Reflections on a night shift in accident and emergency

Karen Fromene

PP: 035 - 036

Article Text

I am a registered nurse and have been working permanent night shift in an Accident and Emergency Department for six years. Currently, I am undertaking a Bachelor of Nursing course and during my studies I have come to consider past experiences through critical reflection. The following incident is shared in the hope of encouraging nurses to reaffirm belief in their abilities and in themselves as effective professionals.

One particular night I was about four hours into my shift when a man presented with chest pain. As was customary for me, I helped the man to undress and in the course of recording various observations, I chatted with him to ascertain what had brought him to Accident and Emergency in the middle of the night.

He told me that he had awoken that night with central chest pain which radiated to the neck and left arm. He went on to tell me that whilst walking to work (a couple of kilometres) he would experience chest pain which subsided at rest. Previous investigations had revealed nothing. The ECG I performed showed no acute changes, and the pain had subsided.

The man was a smoker and was slightly overweight; however, the most telling factor of all was the stressful occupation he held. He was a judge. The intern on duty at the time came over to allocate herself a patient and when I told her what I knew of this patient's history and background her response was 'so what?' I immediately became concerned at the intern's attitude and proceeded to speak with the duty medical registrar. While the intern examined the patient, I discussed the patient's history with the registrar and was interested to determine the criteria for admission to hospital for a person with chest pain. By this time, a colleague had entered the discussion and the registrar felt the history I had related to her was not significant. The patient had a normal ECG and the pain had subsided. The registrar had not examined the patient at this time; however, with the history I related she would more than likely discharge the patient home. My colleague and I discussed with her different aspects of the case and pointed out that, in our experience, it was most unusual for a man of his status to come to a public hospital emergency department in the middle of the night unless there was a signify cant reason for concern. He could quite probably have contacted any of his influential medical friends but he had instead presented to Accident and Emergency at a major public hospital.

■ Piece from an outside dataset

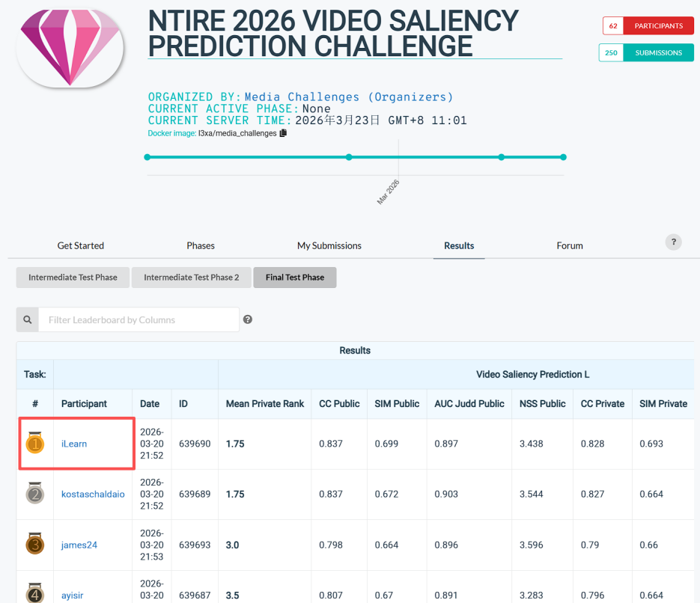
Task: Click the silver second-place medal icon
Action: 35,494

Finally, after discussing the patient with the intern, the registrar rationalized that she had admitted a previous patient without a true cardiac history. She then admitted this patient to a cardiology ward in an unmonitored bed and said he could be reviewed by his own cardiologist in the morning.

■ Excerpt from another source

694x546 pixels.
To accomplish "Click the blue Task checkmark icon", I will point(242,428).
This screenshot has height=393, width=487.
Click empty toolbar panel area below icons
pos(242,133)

The following night I came to work and was not at all surprised to hear that the judge had suffered a cardiac arrest that morning as a consequence of an acute inferior myocardial infarction. I spoke with the cardiology registrar that night and discovered that the judge had experienced a form of crescendo angina which would ultimately result in a myocardial infarction. He underwent bypass surgery three weeks later.

The cardiology registrar agreed wholeheartedly with my original thoughts-that it was unusual for a judge to attend a public hospital Accident and Emergency Department without significant reason. His pain had been severe enough to warrant a nocturnal visit. This alone should have been a sufficient indication of a more sinister problem.

After studying critical theory, reflection and critical thinking this semester, this critical incident came to mind. It is a poignant example of the need to look beyond the technical data and symptomology of a patient. As far as the medical staff were concerned, the patient had a normal ECG and was pain free. This was enough for him to be sent back home. Hopefully the intern has learnt a valuable lesson.

Nursing diagnosis is a valuable form of knowledge development, and our 'gut feelings' which come from years of nursing experience, should be recognized as significant precursors to diagnostic reasoning.

The patient should be treated as a whole person and not just as a 'chest pain'. Patients must be considered within the whole context of their life, role in society, profession, class, social history, gender, lifestyle and so on. Nurses must advocate for all patients within the context of their individualism and affirm their right to equality in health care. This is a significant part of the challenge of professionalism.